Vilhelm Bjerknes (1862-1951) was a physicist and meteorologist, and is renowned as one of the founders of modern weather forecasting. He was professor of mechanics and mathematical physics at Stockholm University from 1893 to 1907, but in 1897 he made a discovery that would lead him into geophysics. He then found his famous circulation rates, which explain how the circular motions of a fluid or gas are formed. With this he tied together the fields of hydro- and thermodynamics.
In 1904, Bjerknes published an article where he presented equations which in theory make it possible to calculate the atmospheric condition for any time in the foreseeable future. Bjerknes was professor of mechanics and theoretical physics at the Physical Institute in Oslo from 1907. In 1912 he went to Leipzig to lead the new Geophysikaliches Institute at the University. Here he concentrated on working on the theoretical basis for calculations of tomorrow's weather.
In 1917, Vilhelm Bjerknes was employed as manager of the meteorological activities of the newly established Geophysical Institute in Bergen (from 1946 part of the University of Bergen). The academic community surrounding Bjerknes at "Geofysen" was known as the Bergen School. It is linked especially to the polar front cyclone model, which describes low pressure development and front formation. In 1926 Bjerknes returned to his old professorial post in Oslo.
Stinius Fredriksen’s bust of Bjerknes is large, and quite roughly formed.
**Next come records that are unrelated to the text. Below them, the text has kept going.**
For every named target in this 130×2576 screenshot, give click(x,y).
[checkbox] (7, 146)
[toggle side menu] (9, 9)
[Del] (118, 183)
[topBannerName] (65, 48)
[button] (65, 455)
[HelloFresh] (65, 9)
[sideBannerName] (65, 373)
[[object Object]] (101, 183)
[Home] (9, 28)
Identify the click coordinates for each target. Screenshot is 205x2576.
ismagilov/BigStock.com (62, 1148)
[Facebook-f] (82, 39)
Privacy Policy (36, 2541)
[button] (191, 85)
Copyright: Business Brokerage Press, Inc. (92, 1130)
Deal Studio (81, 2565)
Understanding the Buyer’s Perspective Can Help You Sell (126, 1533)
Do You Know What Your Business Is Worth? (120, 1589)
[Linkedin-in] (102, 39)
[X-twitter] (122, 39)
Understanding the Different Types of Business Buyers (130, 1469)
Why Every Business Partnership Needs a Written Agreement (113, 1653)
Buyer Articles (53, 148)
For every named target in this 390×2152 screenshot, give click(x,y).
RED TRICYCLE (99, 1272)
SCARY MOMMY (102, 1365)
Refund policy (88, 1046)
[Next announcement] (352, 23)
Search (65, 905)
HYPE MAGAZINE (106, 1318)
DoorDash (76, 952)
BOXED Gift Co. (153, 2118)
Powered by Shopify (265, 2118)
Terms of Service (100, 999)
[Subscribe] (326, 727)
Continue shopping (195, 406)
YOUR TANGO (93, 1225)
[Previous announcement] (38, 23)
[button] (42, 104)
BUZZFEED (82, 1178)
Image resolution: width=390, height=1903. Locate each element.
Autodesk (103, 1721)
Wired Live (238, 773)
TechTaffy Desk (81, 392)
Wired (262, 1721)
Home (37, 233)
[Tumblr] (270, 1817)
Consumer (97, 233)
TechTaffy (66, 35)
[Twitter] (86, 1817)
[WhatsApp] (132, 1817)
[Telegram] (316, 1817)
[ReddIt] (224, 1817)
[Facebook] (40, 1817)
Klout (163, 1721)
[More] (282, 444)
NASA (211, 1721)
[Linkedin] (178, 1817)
The skin of the face and especially towards the chest seems to consist of overlapping, little flakes, which resemble skin burns. Still, the bust clearly depicts Bjerknes's facial features. We get the impression of an amiable character: a raised head, and a genial, pensive expression.
Stinius Fredriksen (1902-1977) was a sculptor. His early works in the 1920s were classical, but from the middle of the 1930s he changed to a partly abstract style. In 1934 he made two of the sculptures outside the courthouse in Bergen, Wisdom and Justice, in a simplified, hard style. He worked most of his career at restoring the Nidaros Cathedral in Trondheim, and he developed a personal "Gothic" style in his cathedral sculpture. His colleagues jokingly called him St. Inius. Stinius Fredriksen was chairman of the Visual Artists’ Board in the years 1951-1955. He was appointed Officer of the Order of St. Olav in 1969.